Two-dimensional GeAs with a visible range band gap

Abstract

Two-dimensional (2D) layered structures have recently drawn worldwide attention because of their intriguing optical and electrical properties. In this study, we prepared GeAs nanosheets as a new 2D material by a liquid-phase exfoliation method. The few-layered nanosheets had a band gap close to 2.1 eV, which is significantly higher (by about 1.5 eV) compared to the bulk. The value of 2.1 eV is in excellent agreement with that for the monolayer obtained from first-principles (HSE-06) calculations; mono-, bi-, tri-, and tetra-layers have remarkable direct or quasi-direct band gaps of 2.125, 1.339, 1.112, and 1.017 eV, respectively.
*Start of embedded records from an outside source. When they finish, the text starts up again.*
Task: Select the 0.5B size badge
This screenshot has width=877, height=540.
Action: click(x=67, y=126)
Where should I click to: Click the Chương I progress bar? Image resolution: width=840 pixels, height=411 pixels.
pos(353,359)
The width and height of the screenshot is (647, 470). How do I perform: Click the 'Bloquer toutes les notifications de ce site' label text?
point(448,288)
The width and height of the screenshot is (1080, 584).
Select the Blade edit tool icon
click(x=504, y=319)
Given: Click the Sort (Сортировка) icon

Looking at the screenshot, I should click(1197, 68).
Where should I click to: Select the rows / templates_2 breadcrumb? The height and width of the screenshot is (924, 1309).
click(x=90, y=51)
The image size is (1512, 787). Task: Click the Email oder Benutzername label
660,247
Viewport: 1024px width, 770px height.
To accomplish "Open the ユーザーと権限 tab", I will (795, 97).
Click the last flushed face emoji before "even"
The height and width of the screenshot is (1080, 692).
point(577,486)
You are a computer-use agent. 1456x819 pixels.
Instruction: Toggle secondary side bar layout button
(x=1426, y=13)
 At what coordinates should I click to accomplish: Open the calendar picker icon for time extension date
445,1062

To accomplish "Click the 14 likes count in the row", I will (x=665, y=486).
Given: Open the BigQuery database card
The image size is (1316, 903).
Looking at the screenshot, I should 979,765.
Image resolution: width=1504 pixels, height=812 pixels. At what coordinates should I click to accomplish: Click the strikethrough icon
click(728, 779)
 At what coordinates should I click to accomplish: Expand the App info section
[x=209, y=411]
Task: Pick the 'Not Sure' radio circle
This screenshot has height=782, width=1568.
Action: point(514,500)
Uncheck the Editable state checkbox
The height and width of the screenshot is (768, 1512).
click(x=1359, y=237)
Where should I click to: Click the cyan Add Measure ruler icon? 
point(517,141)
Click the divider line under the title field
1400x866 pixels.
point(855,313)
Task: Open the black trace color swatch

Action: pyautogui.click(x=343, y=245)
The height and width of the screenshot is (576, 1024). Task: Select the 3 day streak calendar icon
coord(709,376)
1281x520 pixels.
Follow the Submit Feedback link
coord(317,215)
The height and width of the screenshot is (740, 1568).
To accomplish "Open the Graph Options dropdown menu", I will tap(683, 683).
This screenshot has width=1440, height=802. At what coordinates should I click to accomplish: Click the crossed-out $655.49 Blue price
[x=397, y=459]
The electrical properties of individual GeAs nanosheets were measured to reveal their 2D carrier transport behaviors. We also observed stable and large photocurrents, indicating potential application in high-performance optoelectronic nanodevices. The few-layered GeAs nanosheets deposited on n-type Si nanowire arrays showed promising photoelectrochemical water splitting under visible light irradiation. Band alignment based on the calculated band edge positions suggested a buildup of the space charge region in the p-GeAs/n-Si heterojunction, as well as the band bending of n-Si at the electrolyte interface.